## PROBLEMS TO WORK ON:
**A.** Answer these questions using the passage on Canadian new home starts:
(i) What is the first year for which figures are available?
(ii) Which cities have shown upward trends in new home starts over the whole 50 years?
(iii) What has Montreal's 50-year average of new home starts been?
**B.** Carry on the passage about new home starts in Canadian cities from the point at which it ends.

## PAGE EXTRACT:
Thankfully, one such data set is census metropolitan area (CMA) new home starts as calculated by Canada Mortgage and Housing Corporation (CMHC) and appearing in Cansim Table 027-0049.

1961 is the first year for which figures are available, but I’ve chosen to focus on 1967 to the present (2016). The reason is simply to have the nice round figure of 50 years (or half a hundred years) to talk about.

For 13 of Canada’s largest population centers, the accompanying graphs show annual total new home starts, plus excel-generated trend lines. Also, text boxes record 50-year averages and the latest levels.

None of the trend lines are particularly ‘good fits’, but they do provide an indication of whether housing starts in a city have been moving upwards or downwards, or staying about the same over a long stretch of time.

The cities with upward trends in new home starts over the whole 50 years have been Toronto, Vancouver, Calgary and Edmonton.

Those with trend lines that have been easing off − although recent patterns may be more upbeat − have been Montreal, Winnipeg, Hamilton, London and Victoria.

Those staying on, or closer to, an even keel have been Ottawa-Gatineau, Quebec City, Kitchener and Halifax. (Gatineau used to be known as Hull and is on the Quebec side of the border with Ontario.)

For the six cities in Canada with populations of more than a million each, Toronto has recorded the strongest 50-year average of new home starts, 30,900 units. Montreal (20,200) has ranked second, followed by Vancouver (15,900), Calgary (9,600), Edmonton (8,700) and Ottawa-Gatineau (8,000).

## DATA PROVIDED:
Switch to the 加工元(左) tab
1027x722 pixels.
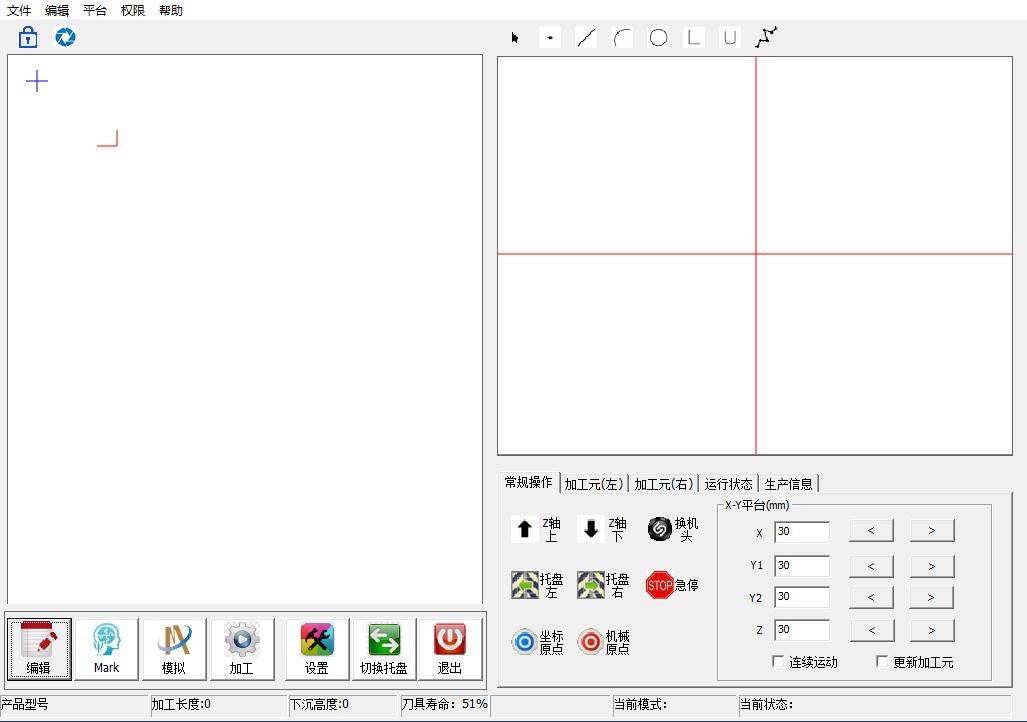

## RESULTS OF THE EXERCISE:
**A.**
(i) 1961
(ii) Toronto, Vancouver, Calgary and Edmonton
(iii) 20,200 units

**B.**
It’s no coincidence that those six cities appear in the same order when ranked by their population counts. In 2015 (i.e., the latest year for which data is available), Toronto’s urban core plus suburbs had 6.13 million residents; Montreal, 4.06 million; Vancouver, 2.50 million; Calgary, 1.44 million; Edmonton, 1.36 million; and Ottawa-Gatineau, 1.33 million.

The latest (i.e., 2015) population statistics come from Cansim Table 051-0056. In 2015, Toronto’s population rose by 76,500 people; Calgary’s by 33,800; Montreal’s by 32,700; Edmonton’s by 31,700; Vancouver’s by 28,600; and Ottawa-Gatineau’s by 15,500. (Rising populations and family formations drive the construction of living accommodations.)

On a year-over-year percentage-change basis in 2015, Calgary and Edmonton were tied for first among the six largest Canadian urban centers, at +2.4%. Toronto came next, at +1.3%, followed by Ottawa-Gatineau and Vancouver, neck-and-neck at +1.2%, and Montreal, +0.8%.

(By the way, for all of Canada’s 33 CMAs, the fastest population growth rates in 2015 were: Kelowna, +3.2%; Calgary and Edmonton, each +2.4%; Saskatoon, +2.0%; and Regina, +1.9%.)

In 2016, however, both Calgary (-29%) and Edmonton (-41%) experienced severe declines in home starts. Economic problems were pervasive due to the depressed world price of oil. The struggles in Alberta’s energy sector caused a wave of job losses (-19,000 from December 2015 to December 2016), which shifted first-time and move-up home-buying demand to the back burner.

Nevertheless, Calgary’s large housing starts drop (-29%) in 2016 still yielded 9,200 units, which was not as far below the city’s 50-year average (9,600 units) as one might easily have expected.

In Edmonton, where there was an even bigger percentage decline (-41%) in 2016, resulting in a 10,000-unit level, that figure stayed well above the 50-year average of 8,700 units.

In Vancouver, residential groundbreakings in 2016 shot up to 27,900 units, way above the city’s five-year average of 15,900 units. More significant, they set a new all-time high.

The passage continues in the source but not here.